時代は変わり、白線入り制帽を被る生徒は誰もいなくなりました。しかし、開成でも、入学時に
買った新品の制服は、ボタンが黒、襟章も明るさを抑えた銀色なのに、プラスチック製カラーだ
けやけに白く輝きすぎです。このことに、生徒は違和感を覚えてしまうのではないでしょうか。

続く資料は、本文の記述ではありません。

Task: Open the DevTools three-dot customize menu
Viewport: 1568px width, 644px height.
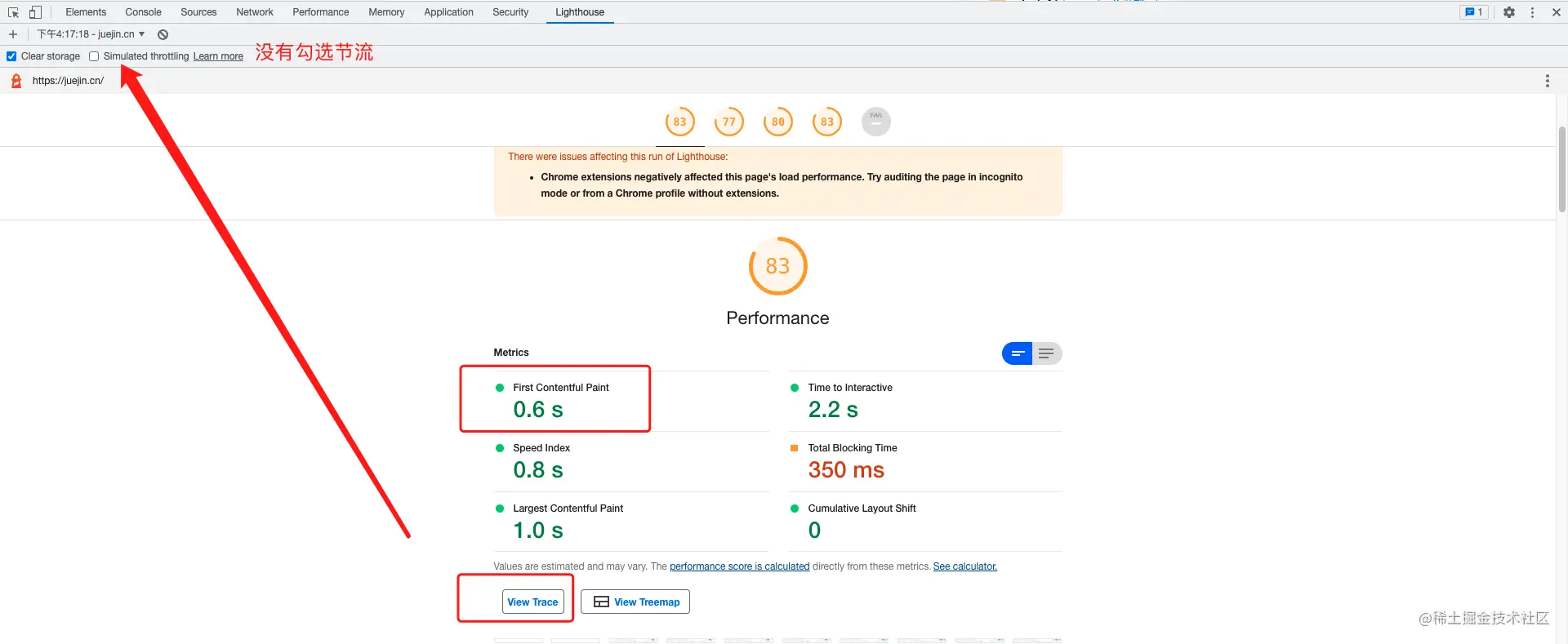Action: [x=1532, y=12]
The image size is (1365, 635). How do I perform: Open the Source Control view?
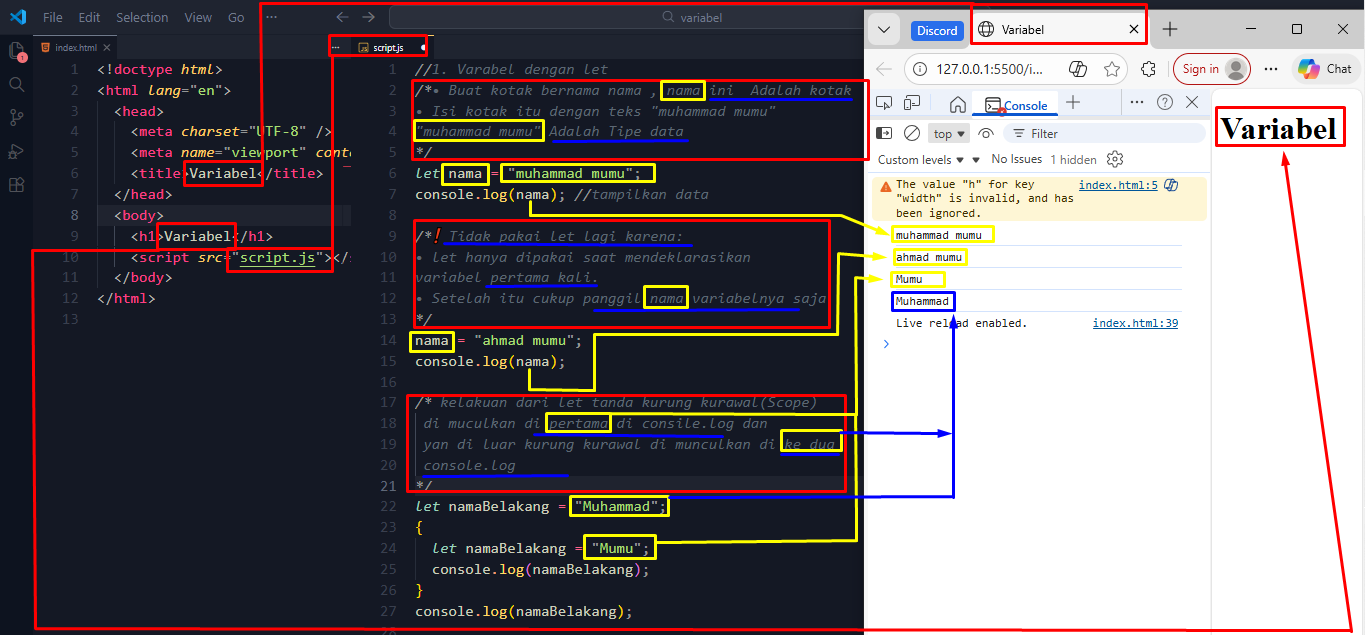tap(16, 118)
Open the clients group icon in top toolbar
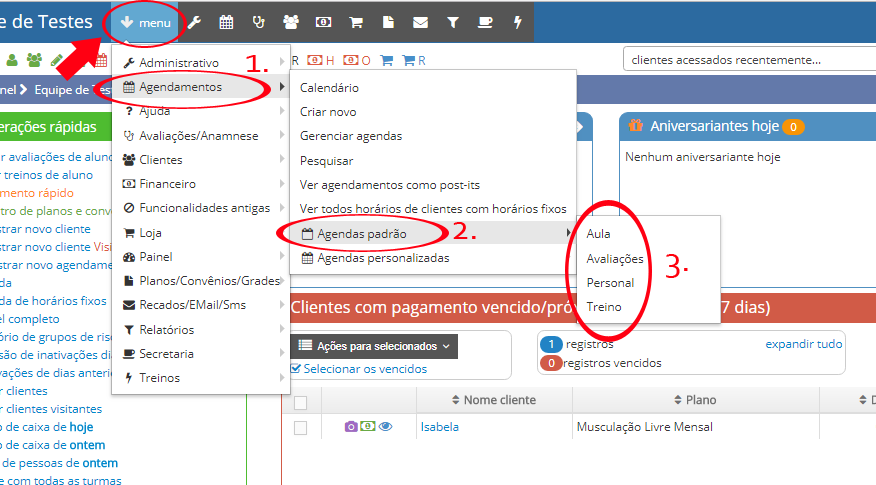 tap(291, 22)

そこで、友達や先輩のみようみまね、あるいは運動会の応援のさいの先輩の指示に従いながら、
新入学早々から白いカラーをあえて外し、制服を黒一色へと自分の意志で変形させてゆく。この
ことで開成と自分の身体とを合体させ、「質実剛健」の個性を自分の内面に埋め込んだ、硬派な
個性を持つ開成の生徒へと育ってゆくのではないでしょうか。開成の校風は、旧制高校と似てい
るところがあります。生徒の心理もまた、時代を超えてつながっているのですね。

もちろん、旧制高校では、制帽を傷めたり汚したりしたからといって、先生から生活指導される
ことはありませんでした。開成でも、カラーをつけないからといって、生活指導されることはなく、
先生方はこうした生徒の自主的な行動を見守ってくださっています。巣鴨辺りでは、詰襟にカラー
がないと、たちまち厳しく頭ごなしで指導されるとか。成熟した伝統ある進学高校の開成と、巣鴨
との違いというのも、案外こんなところに1つあるのかもしれません。